New mayors pledge to benefit infrastructure

The election of six new ‘metro’ mayors in England could provide stronger voices for the regions and a key part of the regional political landscape, writes Andy Walker.

May’s local elections saw the arrival of six new ‘metro’ mayors to lead combined authorities in England. Combined authorities are groups of councils working together to assume powers, devolved from central government, over matters such as transport, housing, planning, skills and economic development.

The areas which elected mayors were Cambridgeshire and Peterborough, Greater Manchester, Liverpool City Region, Tees Valley, West of England and the West Midlands. All have been granted a 30-year investment fund as part of devolution deals, but their duties vary from area to area. For example, Greater Manchester’s authority will have control over a £6bn health and social care budget, while Cambridgeshire and Peterborough and the Liverpool City Region will have powers over planning for health and social care.

Labour were successful in two of their three strongholds in the north but lost to the Conservative’s Andy Street in the West Midlands. There was a narrow win for the Tories over Labour in the West of England and as expected, the Conservatives comfortably won Cambridgeshire and Peterborough. There was a shock in Tees Valley with a narrow win for the Conservatives. The new northern mayors in particular could be influential in shaping the devolution agenda as it gathers pace in the months and years ahead.

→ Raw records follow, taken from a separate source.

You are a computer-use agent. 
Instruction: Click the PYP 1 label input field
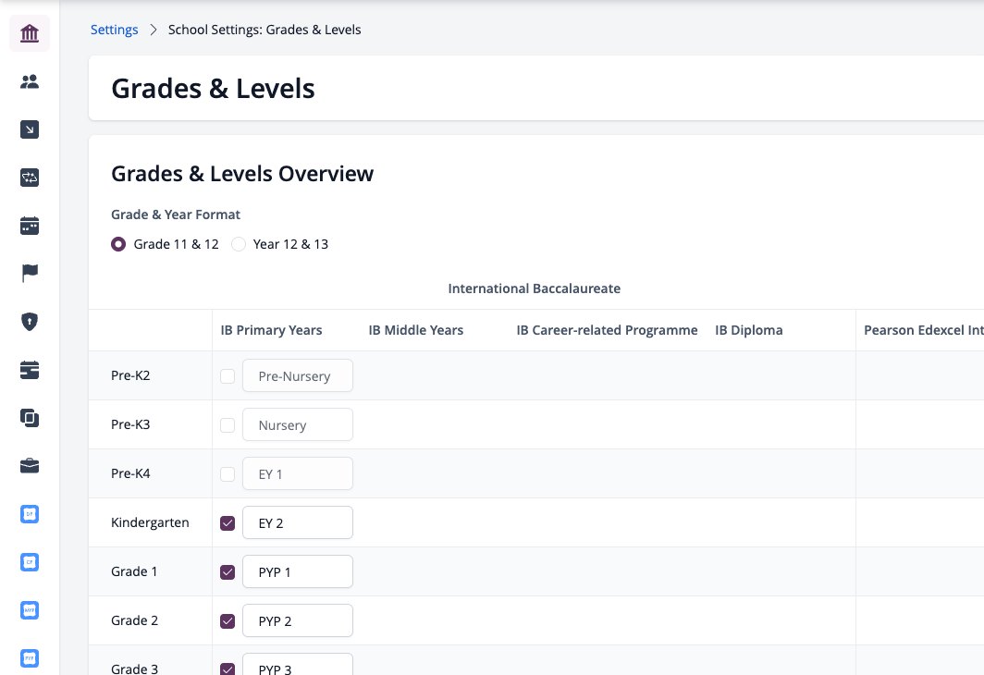pyautogui.click(x=298, y=571)
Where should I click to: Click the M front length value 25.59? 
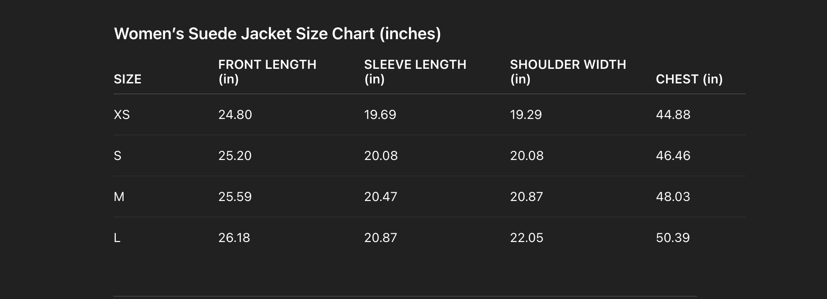click(235, 197)
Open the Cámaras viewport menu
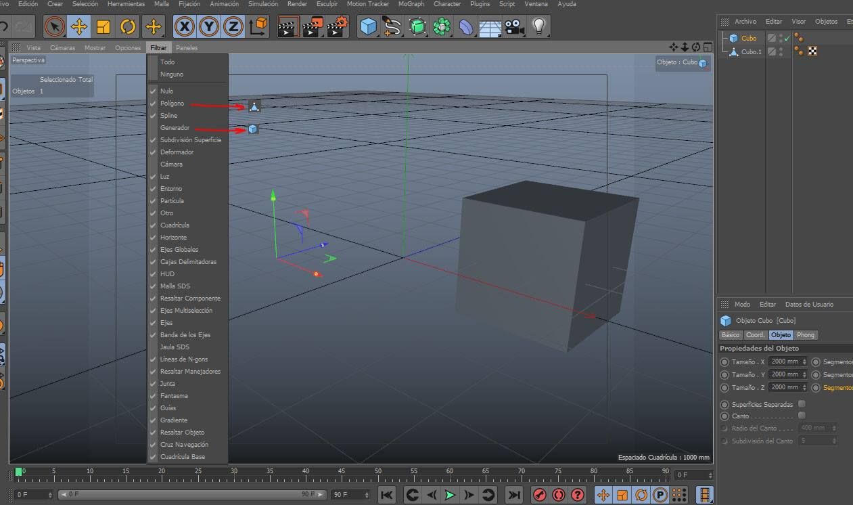The image size is (853, 505). click(x=62, y=48)
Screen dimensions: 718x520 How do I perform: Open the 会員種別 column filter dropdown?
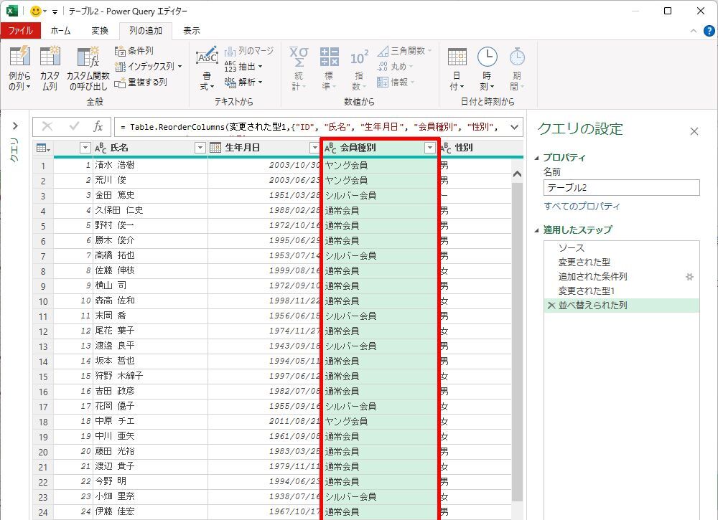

In Greater Manchester, Andy Burnham has boldly pledged to end homelessness by 2020 and will focus on building new affordable homes, improving local transport and enhancing opportunities for young people in his area. The infrastructure sector will welcome Burnham’s pledges which should lead to more work for the sector locally. Similarly, Liverpool’s Steve Rotheram is committed to improving housing, transport and opportunities for local young people and will be interesting to see how he works with his regional neighbour and close friend, Burnham, potentially delivering a North West Powerhouse in the future.

The Tees Valley saw a big upset with Conservative candidate Ben Houchen defying expectations to be elected as the new mayor, winning with a thin majority of 48,578 to Labour’s 46,400 in the second round of voting. Houchen made waves in the campaign after promising to use the mayor’s new £15m transport budget to bring Durham’s Tees Valley Airport back into public ownership. It will be interesting to see how he delivers those plans and also how the government and local businesses will respond.

Andy Street’s win for the Conservatives in the West Midlands was another surprise, if not on the same scale as the Tees Valley result. The ex-John Lewis CEO defeated Labour’s Sion Simon in the second round of voting with a majority of 3,766. This result will be particularly pleasing for the prime minister as it puts the party in a very influential position in the UK’s second city.

All the new mayors could form a significant part of the regional political landscape, providing stronger voices for their city regions, across the national and possibly international stage. One sobering factor though will be the relatively low turnouts in all the elections, with less than 30% of eligible voters voting and just a pitiful 21% turning out in the Tees Valley.

On the positive side, all the winning mayors have made pledges that should benefit the construction and infrastructure sector. In addition to Burnham and Rotherham’s promises to improve housing and transport, Andy Street in the West Midlands has prioritised skills and apprenticeships for young people, cutting congestion, improving transport, protecting the green belt and regenerating high streets.

In the West of England, Tim Bowles has pledged to re-open rail stations and increase services, support road improvements on the Avon Ring Road and M4 Junction 18a and the A36/46 link road and also protect green fields by promoting urban regeneration. James Palmer in Cambridgeshire and Peterborough has promised to improve the planning system to get more homes built, support a new university for Peterborough and improve transport in the region.

If the pledges made during their election campaigns are honoured, the arrival of these new metro mayors will be welcomed by the infrastructure sector which will undoubtedly benefit from the increased work that will arise from the delivery of their plans. It remains to be seen however whether these new regional political leaders will have real power and be able to generate the funding to put their ambitious plans into practice.

Thanks to Paul Dimoldenberg and Quatro PR for their input into this article.